In some respects he timed his arrival well. The company had diversified by acquisition in the middle 1980s and was already repenting and refocusing. Mr Smith has only needed to make one disposal to leave the company in its present form as a maker of packaging, speciality coatings and office products.

Although there have been hiccups, for example margin pressure last year because it was not always possible to pass on raw material price increases to customers, API is on a virtuous circle of achievement. The sharp rise in profitability since the 1992 losses have left the group generating plenty of cash to finance both investment and acquisitions. Three acquisitions in 1995 (of NMC Coatings, J & J Makin and Data-Label) have reinforced the group's strengths in higher value-added areas of the packaging market away from the low margin commodity markets to which the group has a shrinking exposure. Part of the profits improvement expected by analysts will come from a full 12-month contribution from the acquired businesses.

Growth, both of sales and profits, is increasingly coming from new products. Areas where the group has capabilities are in anti-corrosion film and paper for shipping computers and car parts and in thermal transfer ribbon, used for bar codes, sell-by dates and prices (for instance, on Marks & Spencer sandwiches). API is the first European company to come up with a water-based product as opposed to the environmentally hostile use of solvents.

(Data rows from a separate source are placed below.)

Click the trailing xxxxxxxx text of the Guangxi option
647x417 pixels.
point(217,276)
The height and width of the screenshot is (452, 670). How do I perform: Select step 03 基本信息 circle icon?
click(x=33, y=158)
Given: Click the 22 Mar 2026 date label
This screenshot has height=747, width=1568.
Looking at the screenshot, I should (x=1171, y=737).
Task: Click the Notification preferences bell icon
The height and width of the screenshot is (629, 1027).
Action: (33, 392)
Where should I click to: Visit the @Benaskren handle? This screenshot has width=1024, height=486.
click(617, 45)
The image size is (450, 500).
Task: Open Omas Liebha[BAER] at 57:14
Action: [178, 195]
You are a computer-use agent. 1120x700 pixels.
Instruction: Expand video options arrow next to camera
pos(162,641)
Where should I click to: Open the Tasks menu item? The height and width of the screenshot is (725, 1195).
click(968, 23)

The new Macclesfield factory, built at a cost of pounds 10m, will have a sales capacity of pounds 30m to pounds 35m, which compares with total group sales of pounds 104m for the year to September 1995. These are not replacement sales since the factory will be producing metallised paper, a new product for API. Metallised paper uses only a tiny amount of metal and makes an environmentally attractive alternative to packaging materials such as aluminium foil. The group already sells laminated board to many of its target customers such as in the tobacco and whisky industries.

At the recent annual meeting the group reported that trading was going well and ahead of the same period last year. Analysts' forecasts range between pounds 9.5m and pounds 9.75m, against pounds 8.4m for 1995, raising hopes that something over pounds 10m may be on the cards. The prospective p/e on forecast 1995-96 earnings of 30.9p is just under 20, which may not look cheap.

But if Mr Smith is anywhere near right on where he thinks the group is going, buyers will not be disappointed.